Recently in this column, I mentioned a somewhat surprising feature of Internet Explorer (IE) 5.0 and higher. Although these browsers understand XML and support Extensible Style Language Transformations (XSLT), they fail when it comes to validating XML content against a Document Type Definition (DTD) or an XML data schema. Probably for performance reasons, IE 5.0+ toggles off the validation flag that the Microsoft XML parser it is based on regularly makes available. If you're programmatically using this parser in your own code, you don't have a problem because the validation capability is turned on by default. However, no easy way exists to force IE to validate any XML content it's going to display.

When you try to view the source code of an XML page subject to XSLT, you discover another drawback of IE. You can't view the final HTML code. The browser displays only the original XML source code.

Recently, Microsoft made a tool available that, once properly installed on a client machine, causes IE to display two new options—Validate XML and View XSL Output—in the context menu you get when you right-click any displayed page. Although these two menu options are enabled for all possible documents you see through IE, they work properly only for XML documents. The former lets you validate the document on the fly. The latter causes a second browser window to pop up with the HTML source code that the browser is processing.

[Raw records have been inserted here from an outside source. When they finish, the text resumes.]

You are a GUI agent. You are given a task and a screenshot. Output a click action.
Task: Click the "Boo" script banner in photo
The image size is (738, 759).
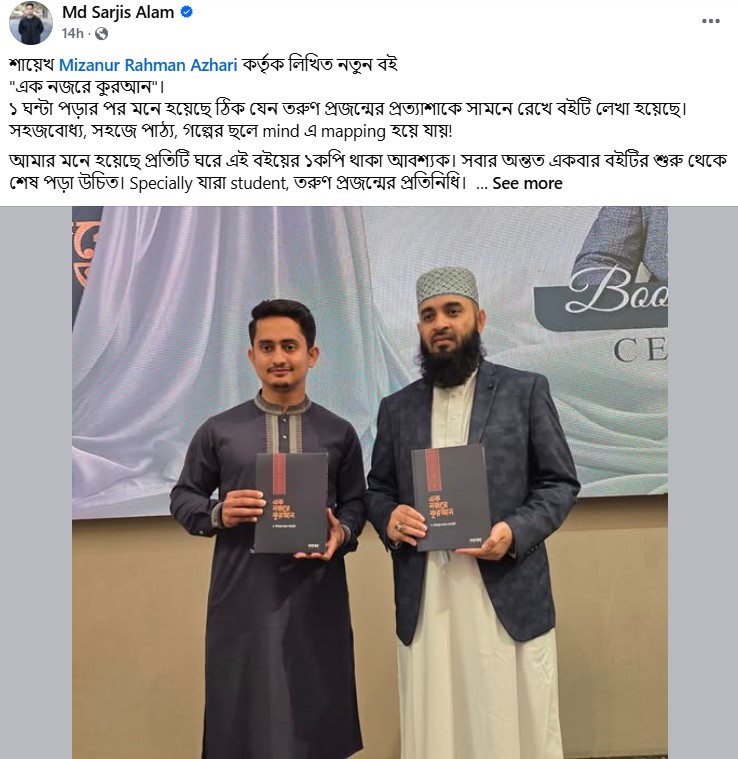(618, 289)
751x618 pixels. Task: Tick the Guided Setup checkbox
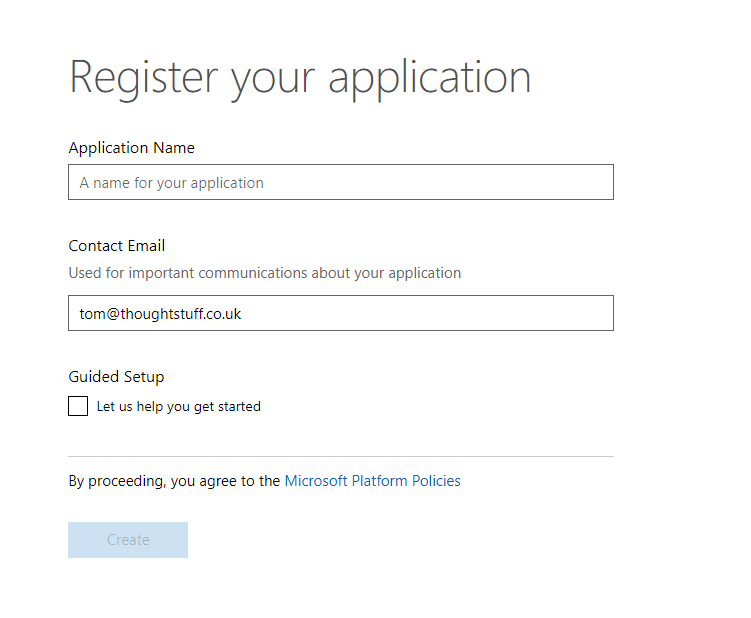click(78, 406)
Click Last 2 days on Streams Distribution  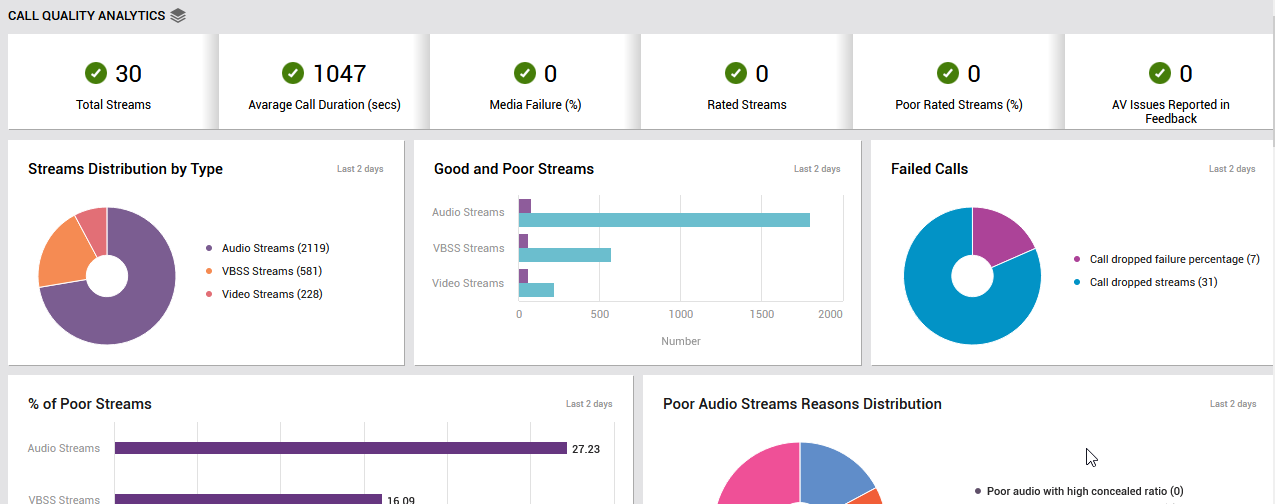pyautogui.click(x=360, y=169)
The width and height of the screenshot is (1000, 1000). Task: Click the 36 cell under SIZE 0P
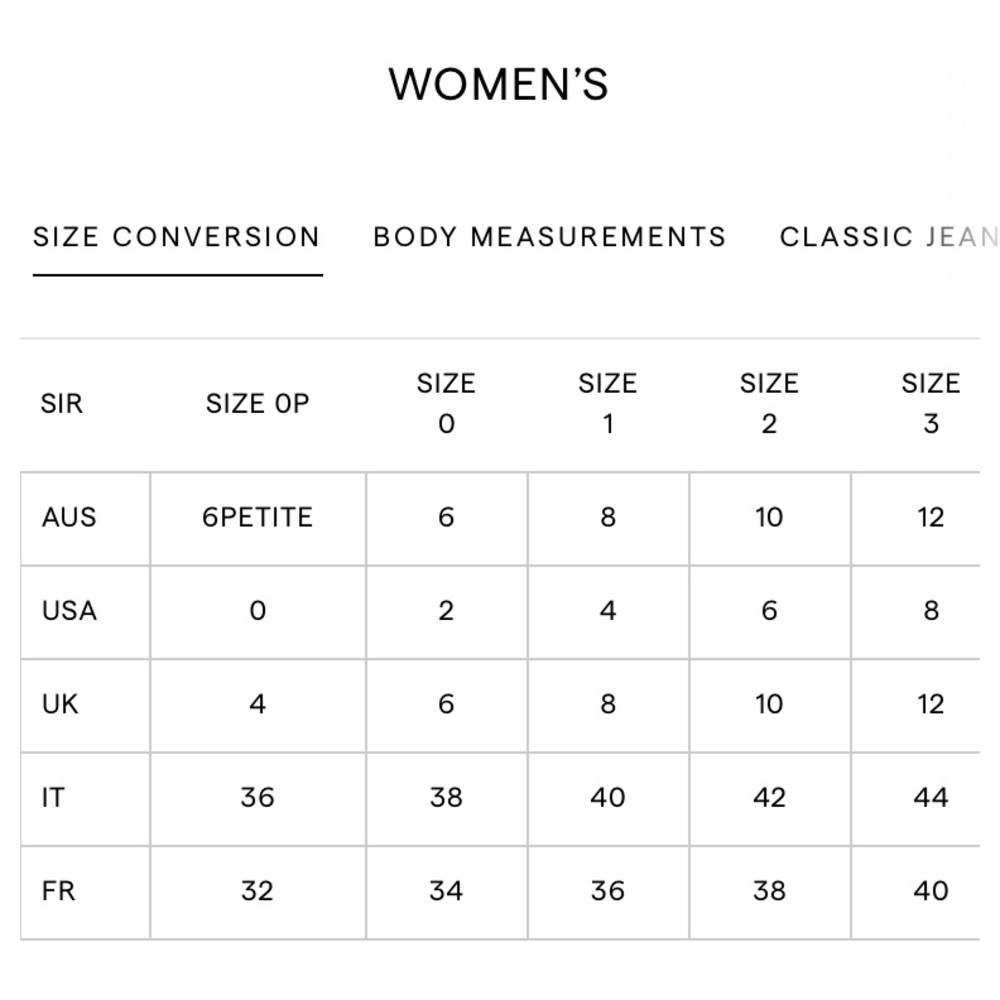click(x=258, y=798)
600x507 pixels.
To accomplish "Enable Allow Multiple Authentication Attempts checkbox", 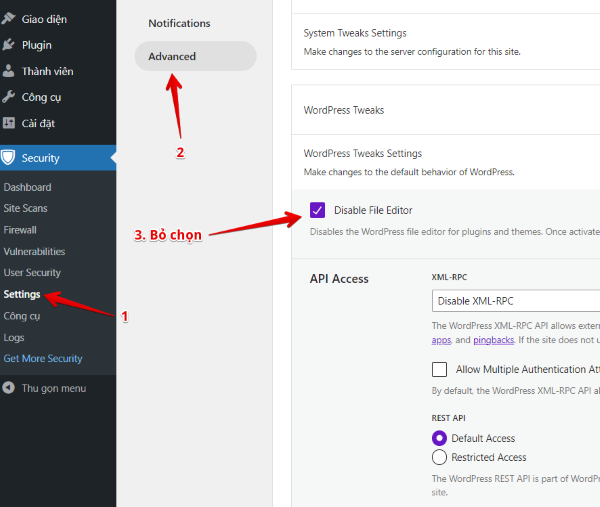I will pyautogui.click(x=439, y=369).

The Validate XML option runs a JavaScript code snippet similar to the following:

var win = external.menuArguments;
var doc = win.document;
var xmldoc = doc.XMLDocument;
var vdoc = xmldoc.cloneNode(false);
vdoc.async = false;
vdoc.validateOnParse=true;
vdoc.resolveExternals=true;
vdoc.load(xmldoc);

The code gets a reference to the XML Document Object Model (XMLDOM) object and clones it. Cloning the XMLDOM isn't strictly necessary but is more efficient than instantiating a brand new object through COM. The code initializes this second XML document with the content of the XML document being displayed. The difference, however, is that before the method load is called, the validateOnParse property is explicitly set to true and the parser's validation engine is enabled to work.

As I mentioned earlier, IE is capable of applying XSLT, but—by design—it doesn't show the final HTML source code through the View, Source menu item. To make up for this, the new View XSL Output option runs another handy snippet of JavaScript code:

var srcwin = win.open("about:blank", "",
      "resizable=yes,scrollbars=yes");
srcwin.document.write(
    "<html><title>XSL Transformation Ouput</title>" +
    "<body style=\"font:x-small 'Verdana';\"> +
    "<nobr id=x>Working...</nobr>" +
    "</body></html>\n"
);
x = srcwin.document.body.all("x");
x.innerText = xmldoc.transformNode(xsldoc);

This code opens a new browser window and fills it with dynamically generated HTML code. This HTML page contains an element with an ID of x whose innerText property is filled with the output of transformNode applied to the current XSL and XML documents.

The Internet Explorer Tools for Validating XML and Viewing XSLT Output are downloadable from the XML Development Center. After you have the self-extracting executable (iexmltls.exe), unzip it in any folder. You'll have two pairs of HTML and INF files. Installing the INF files (simply right-click and select Install) enters the necessary registry changes to force IE to show these two new context menu options.